Paper: In-context Reinforcement Learning with Algorithm Distillation [Deepmind]

Link post

Authors train transformers to imitate the trajectory of reinforcement learning (RL) algorithms. Find that the transformers learn to do in-context RL (that is, the transformers implement an RL algorithm)---the authors check this by having the transformers solve new RL tasks. Indeed, the transformers can sometimes do better than the RL algorithms they’re trained to imitate.
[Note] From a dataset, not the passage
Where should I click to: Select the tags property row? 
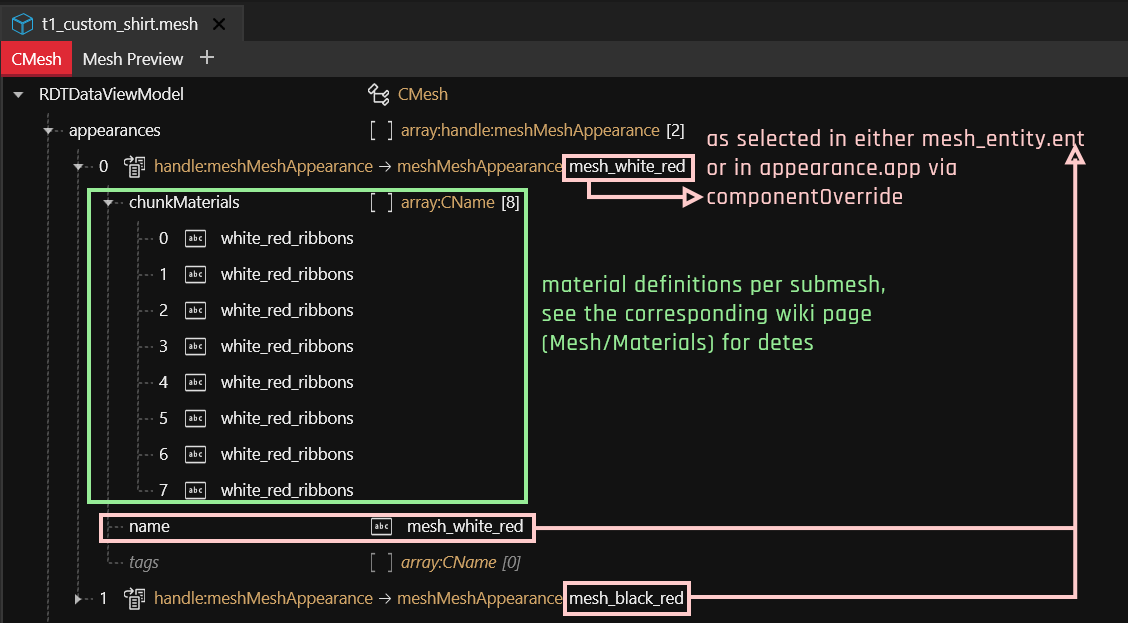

Seems like more evidence for the “a generative model contain agents” point.

Abstract:

We propose Algorithm Distillation (AD), a method for distilling reinforcement learning (RL) algorithms into neural networks by modeling their training histories with a causal sequence model. Algorithm Distillation treats learning to reinforcement learn as an across-episode sequential prediction problem. A dataset of learning histories is generated by a source RL algorithm, and then a causal transformer is trained by autoregressively predicting actions given their preceding learning histories as context. Unlike sequential policy prediction architectures that distill post-learning or expert sequences, AD is able to improve its policy entirely in-context without updating its network parameters. We demonstrate that AD can reinforcement learn in-context in a variety of environments with sparse rewards, combinatorial task structure, and pixel-based observations, and find that AD learns a more data-efficient RL algorithm than the one that generated the source data.